I thought that title might get some attention! Just the other day a friend and--now former--co-worker and I were joking about needing some valium to get us through the stresses of life. The two of us, Buyers for the Health and Body Care department at a natural foods co-op, got a laugh out of the irony of us wanting some valium. It's really no joke, though.

Valium (good history at this page), immortalized by the Rolling Stones as Mother's Little Helper, was introduced by Roche Labs in 1963 as the first "lifestyle drug". The company was later accused of not warning the public or doctors of the addictiveness of Valium. Of course, more money can be made if you get the public addicted first! In its first ten years, Valium had been prescribed to 59.3 million patients, bringing in a new era of blockbuster medicines and "turning to a little pill" for help in getting through your day.

Herbs don't work this way. They are not "your little pill" and they never should be thought of as a quick fix or crutch. That said, there are many herbs and flower essences that can help with anxiety and stress. An herb can be taken in tea or tincture form as a help to relax, but you won't get addicted and you will be doing your whole body a favor if you find the right herb for you as it will work systemically. That is, throughout your whole system--body, mind, spirit--to bring balance back to your life.

Lemon Balm (Melissa officinalis) is one of my favorite herbs for this purpose. (There are others of note: agrimony and prickly lettuce were my constitutional remedies when I first started taking herbs, and favorites of my herbalist Lise Wolff; blue vervain is another; most of the mints tend to be cooling and calming, as well as members of the Rose family like peach leaf and wild cherry; chaomomile; lavender; and I'm sure many more not on the top of my head at the moment.)

Lemon balm is a member of the mint family. It makes a delicious tea both hot or iced, and a tincture of the fresh herb is handy and tasty as well. Lemon Balm works best as a fresh herb--you can dry it for tea-making in winter but its medicinal value will be lessened.

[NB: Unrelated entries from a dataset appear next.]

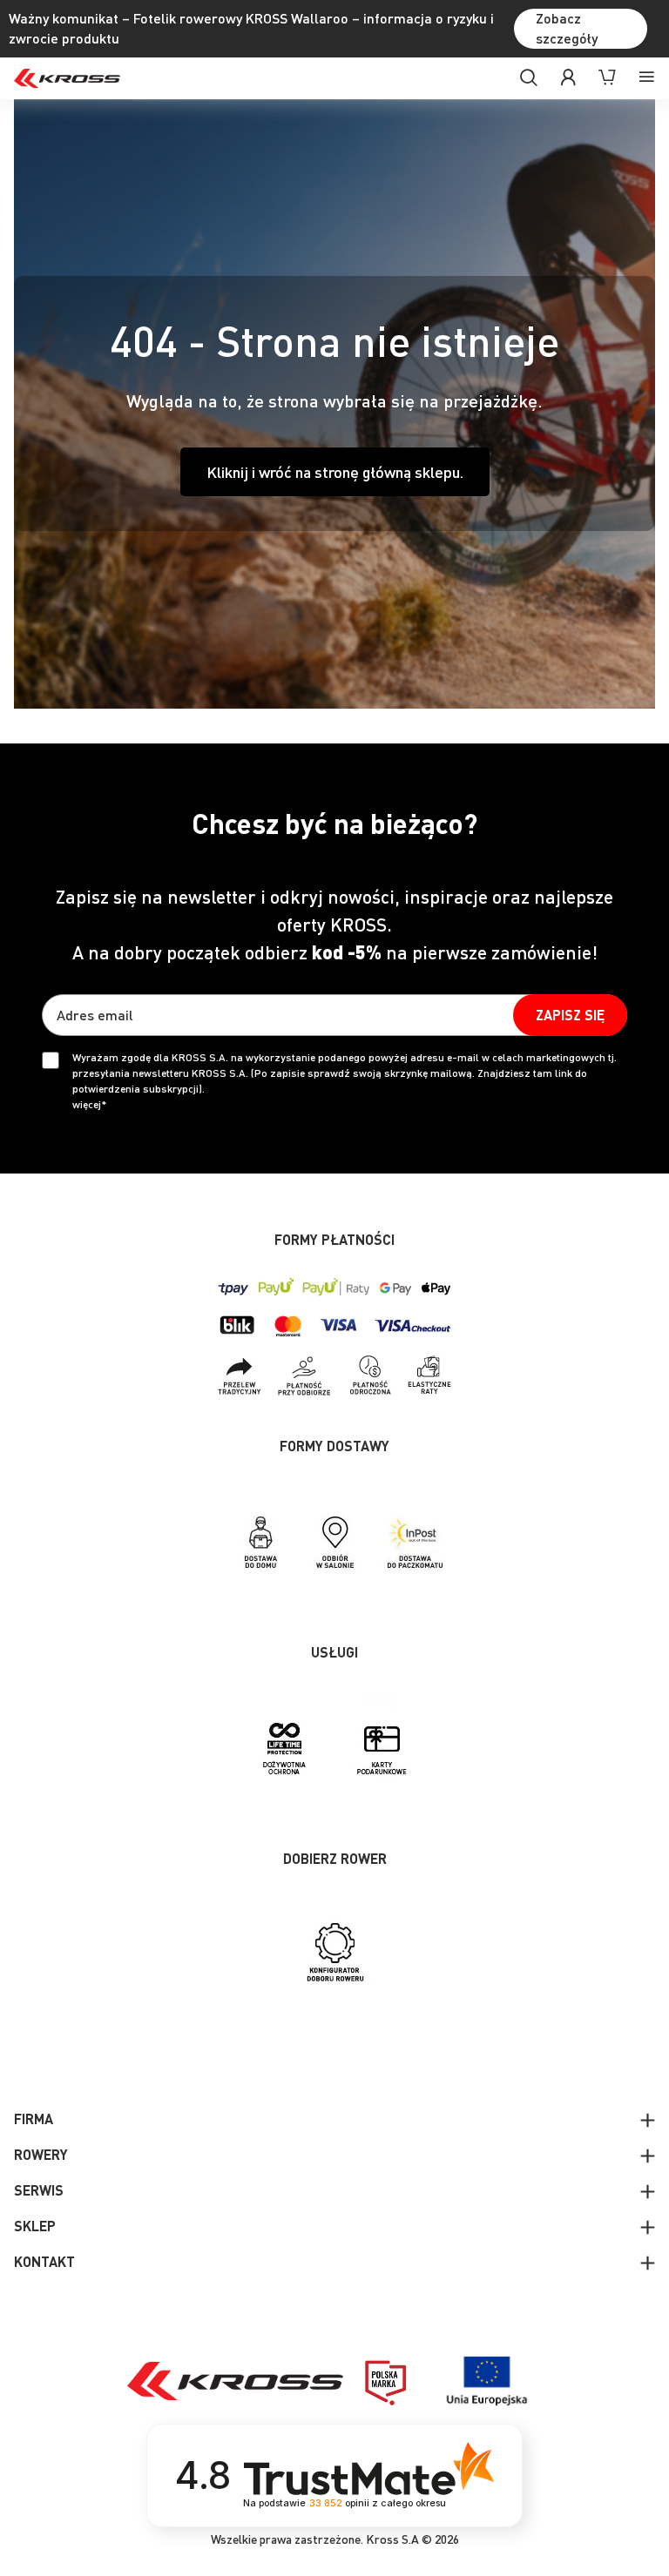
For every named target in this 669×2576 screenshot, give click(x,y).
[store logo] (67, 78)
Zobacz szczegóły (567, 28)
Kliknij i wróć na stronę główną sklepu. (334, 471)
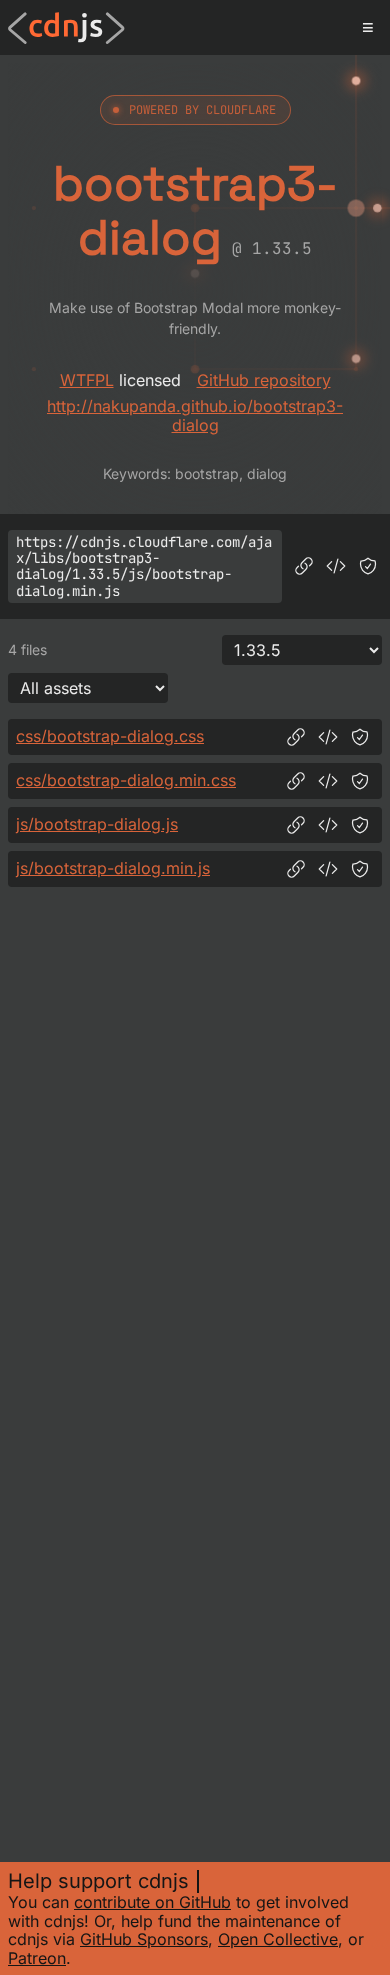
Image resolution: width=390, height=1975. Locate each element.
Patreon (37, 1958)
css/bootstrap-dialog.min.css (126, 780)
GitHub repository (264, 380)
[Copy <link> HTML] (328, 737)
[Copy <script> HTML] (336, 566)
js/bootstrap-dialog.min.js (113, 868)
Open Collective (278, 1939)
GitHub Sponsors (144, 1939)
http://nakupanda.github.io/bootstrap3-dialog (195, 415)
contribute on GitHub (152, 1902)
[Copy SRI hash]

It's better to tincture the fresh herb for medicine, and use the dried tea as little more than a tasty beverage.

Now might be just the time to make that fresh herb tincture, before the frost. Earlier in the summer would be better, though. If your lemon balm has gone to flower the most potent remedy cannot be made, though I'd make it anyway if you want some for this year. Include the flowers if they're there. In my somewhat shady/part sun spot, my lemon balm has not flowered so I can make a tincture of just the leaves and a bit of stem. That is best.

I once made myself a pot of lemon balm tea and proceeded to drink three cups of it. Beware! You can drink too much of this sedative herb at once. However, this was just what I needed that day. I'm a bit of an insomniac, especially in summer, and on that summer afternoon after my tea time, I lay down on my hard porch floor with just a little pillow under my head and fell fast asleep for three hours. After not sleeping much for days, that sleep was restorative.

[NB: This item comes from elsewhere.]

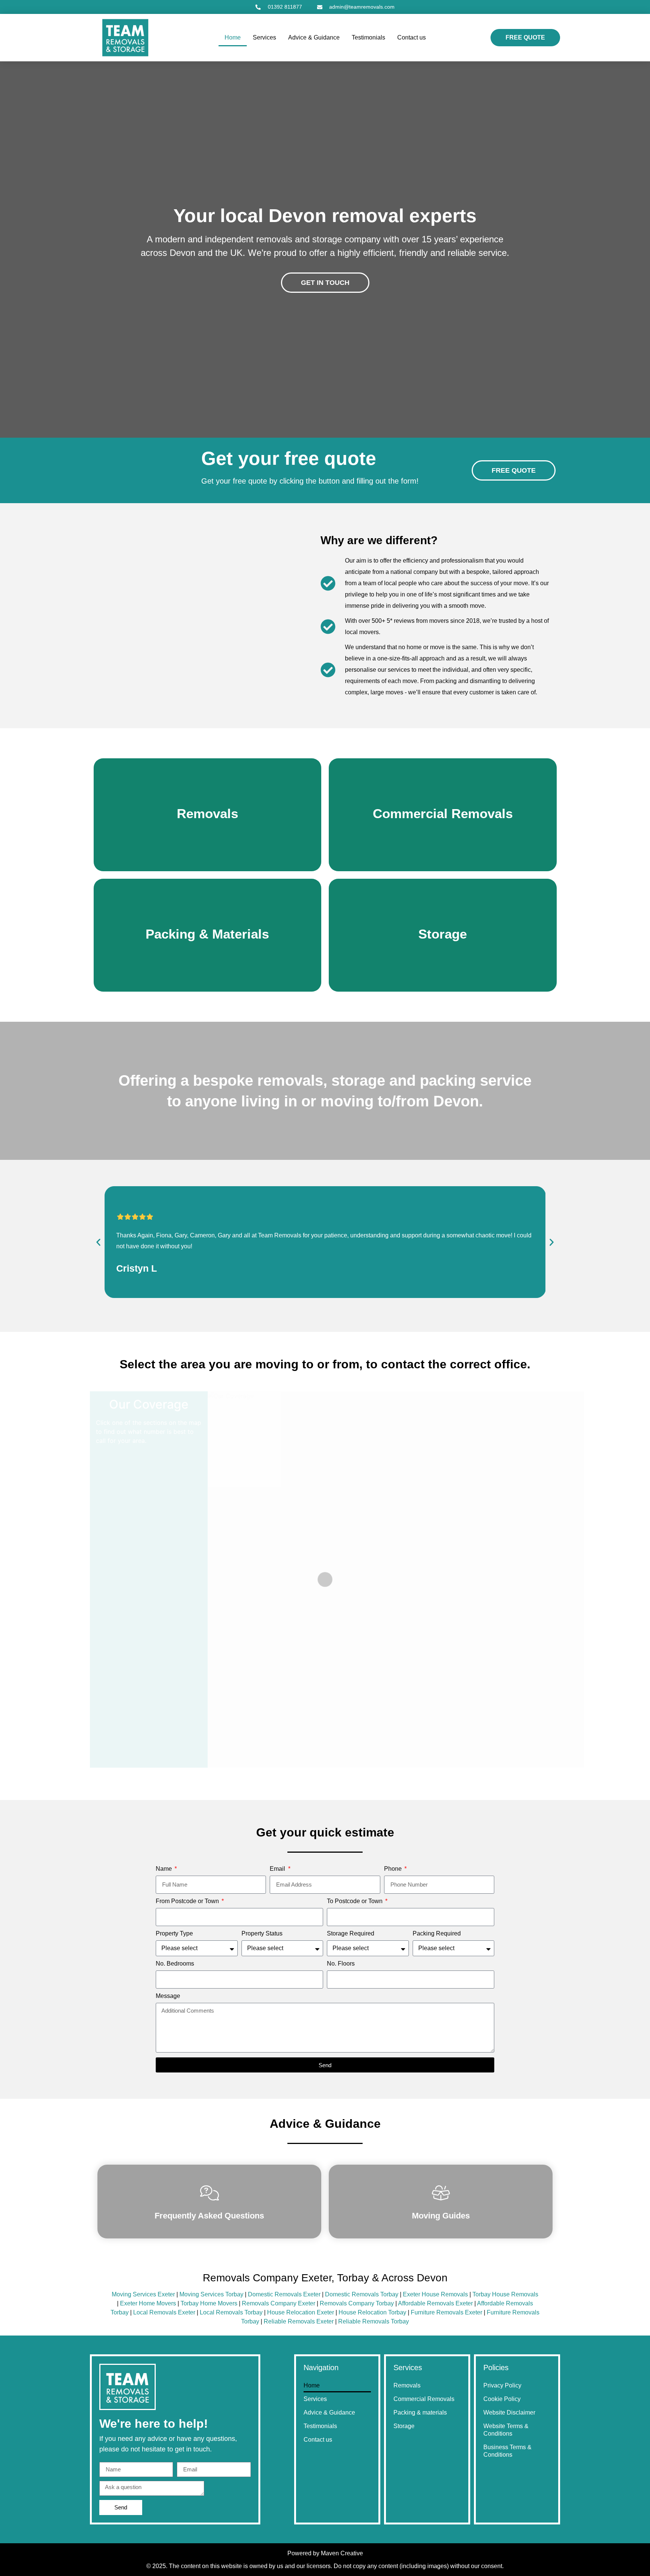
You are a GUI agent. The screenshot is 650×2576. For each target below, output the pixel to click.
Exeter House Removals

Lemon balm is known for its cooling properties, valued in hot climates. It has a sour, lemon flavor which is rare in the mint family, and very thirst-refreshing. It helps in fevers by helping to open the pores so the feverish person can sweat out the heat. I have also given lemon balm tincture to a client for hot flashes during menopause. She had a background of some tension along with depression, and a red pointed tongue indicating heat throughout the body (in Chinese medicine) which is a specific for lemon balm.

It can help to calm a spastic cough. It eases heart palpitations and general anxiety. Being a mint, it is also a carminitive, which means it helps with digestion. It will ease gas and nausea and especially helps for nervous indigestion. For this the hot tea after a meal is best.

My teacher Matt Wood says at his website page on lemon balm:

The dosage can be as small as 1-3 drops (when it's a specific and for that you probably need to see an herbalist) or as large as 10-30 drops. I generally recommend 5-10 drops twice a day, morning and evening for a chronic condition, more often in an acute situation such as when trying to calm heart palpitations or cooling a fever. Too much of any herb, however, and the remedy will no longer work. Don't overdo. It is considered a very safe herb.